I am self studying PDEs and have come across the following problem regarding distributions.
Problem Statement: Prove that $$u(x)=\frac{1}{4 \pi} \int_{\mathbb{R}^3} f(y) \frac{e^{-i k |x -y|}}{|x-y|} d^3 y$$ obeys $$L u(x) = -f(x)$$ for $$L=\Delta + k^2$$.

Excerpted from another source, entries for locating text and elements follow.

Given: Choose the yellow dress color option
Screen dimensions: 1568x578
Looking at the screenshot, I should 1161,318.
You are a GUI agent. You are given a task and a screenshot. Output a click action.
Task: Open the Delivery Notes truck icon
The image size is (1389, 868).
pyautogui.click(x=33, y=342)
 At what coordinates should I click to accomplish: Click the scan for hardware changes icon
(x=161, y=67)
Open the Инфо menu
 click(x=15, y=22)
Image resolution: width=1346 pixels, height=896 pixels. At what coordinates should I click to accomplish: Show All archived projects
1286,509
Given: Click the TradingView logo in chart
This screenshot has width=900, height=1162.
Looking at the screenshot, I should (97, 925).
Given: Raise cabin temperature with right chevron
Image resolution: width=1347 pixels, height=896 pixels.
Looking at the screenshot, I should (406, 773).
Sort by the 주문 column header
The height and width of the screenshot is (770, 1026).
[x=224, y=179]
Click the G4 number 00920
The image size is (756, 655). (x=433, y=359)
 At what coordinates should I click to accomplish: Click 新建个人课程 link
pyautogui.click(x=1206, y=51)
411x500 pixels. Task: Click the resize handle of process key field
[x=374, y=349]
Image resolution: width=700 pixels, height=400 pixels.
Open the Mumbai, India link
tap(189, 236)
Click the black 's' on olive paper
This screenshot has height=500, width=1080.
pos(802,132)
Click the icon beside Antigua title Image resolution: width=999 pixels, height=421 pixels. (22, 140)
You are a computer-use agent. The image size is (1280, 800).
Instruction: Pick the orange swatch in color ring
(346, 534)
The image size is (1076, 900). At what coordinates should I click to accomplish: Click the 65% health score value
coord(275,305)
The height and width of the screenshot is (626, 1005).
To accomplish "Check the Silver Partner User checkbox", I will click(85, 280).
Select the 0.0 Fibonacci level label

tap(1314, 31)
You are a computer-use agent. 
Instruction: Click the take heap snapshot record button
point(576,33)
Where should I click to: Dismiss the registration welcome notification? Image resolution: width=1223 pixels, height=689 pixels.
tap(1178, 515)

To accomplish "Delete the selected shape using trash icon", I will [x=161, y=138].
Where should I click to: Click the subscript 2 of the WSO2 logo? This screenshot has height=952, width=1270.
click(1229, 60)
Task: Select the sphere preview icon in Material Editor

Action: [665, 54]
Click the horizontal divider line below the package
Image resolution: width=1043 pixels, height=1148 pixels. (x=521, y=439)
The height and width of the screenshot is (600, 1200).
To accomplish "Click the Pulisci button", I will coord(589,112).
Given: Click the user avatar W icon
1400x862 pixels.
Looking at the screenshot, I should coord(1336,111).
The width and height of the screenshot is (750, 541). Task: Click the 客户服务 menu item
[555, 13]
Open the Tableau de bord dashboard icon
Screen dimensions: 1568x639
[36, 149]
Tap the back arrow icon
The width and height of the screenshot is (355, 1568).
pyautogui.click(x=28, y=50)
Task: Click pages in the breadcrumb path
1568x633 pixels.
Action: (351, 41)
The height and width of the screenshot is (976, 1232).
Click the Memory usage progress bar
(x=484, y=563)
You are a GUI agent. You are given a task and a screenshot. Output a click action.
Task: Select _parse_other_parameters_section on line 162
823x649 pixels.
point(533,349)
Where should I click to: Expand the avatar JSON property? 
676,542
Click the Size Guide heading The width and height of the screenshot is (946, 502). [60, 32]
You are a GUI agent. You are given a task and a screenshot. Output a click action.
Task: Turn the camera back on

Attempt: I recall to mind the definition of the spherically symmetric Laplacian in polar coordinates for $\mathbb{R}^3$. $$\Delta = \partial_r^2 + \frac{2}{r} \partial_r$$
Then, $f(y)$ is truly a coefficient function, so what is of principal significance remains in exhibiting
$$(\Delta + k^2) \frac{e^{-ikr}}{r} = -4 \pi \delta(r)$$
in the distributional sense.
$$ \begin{align} (\Delta + k^2) \int_{\mathbb{R}^3} \frac{e^{-ikr}}{r} d^3 y &= 4 \pi \int_{\mathbb{R}^3} (\Delta + k^2) r e^{-ikr} dr \\ &= 4 \pi \int_{0}^{\infty} \left(\partial_r^2 + \frac{2}{r} \partial_r + k^2 \right) r e^{-ikr} dr \\ &= 4 \pi \int_{0}^{\infty} \left(-2ik - k^2 r + \frac{2}{r} - 2ik + k^2 r \right) e^{-ikr} dr \\ &= 4 \pi \int_{0}^{\infty} \left(\frac{2}{r} - 4ik \right) e^{-ikr} dr \end{align} $$
Where I'm Stuck: I am not sure how to proceed as my final integrand appears ill-conditioned? Did I make an algebraic mistake?
Other Thoughts: I was curious as to if I might use the following identity in my answer.
For any $k \in \mathbb{R}$
$$ \int_{-\infty}^{\infty} e^{ikx} dx = 2 \pi \delta(x) $$
Regarding the $\frac{2}{r}$ term, could I employ the Cauchy principle value of the integral or another such means of ascribing a value to it? If memory serves, the Fourier transform of $\frac{1}{r}$ is not defined, so I believe that I must have taken a wrong path.
Ultimately, am I correct in my hope that proving
$$ (\Delta + k^2) \frac{e^{-ikr}}{r} = - 4 \pi \delta(r) $$
will allow me to show
$$ \begin{align} (\Delta + k^2) c_0 \int_{\mathbb{R}^3} f(y) \frac{e^{-ikr}}{r} dy &= -4 \pi c_0 \int_{\mathbb{R}^3} f(y) \delta(x -y) d^3 y \\ &= -4 \pi c_0 f(x) \end{align} $$
Then, $c_0= \frac{1}{4 \pi}$ would prove the desired result.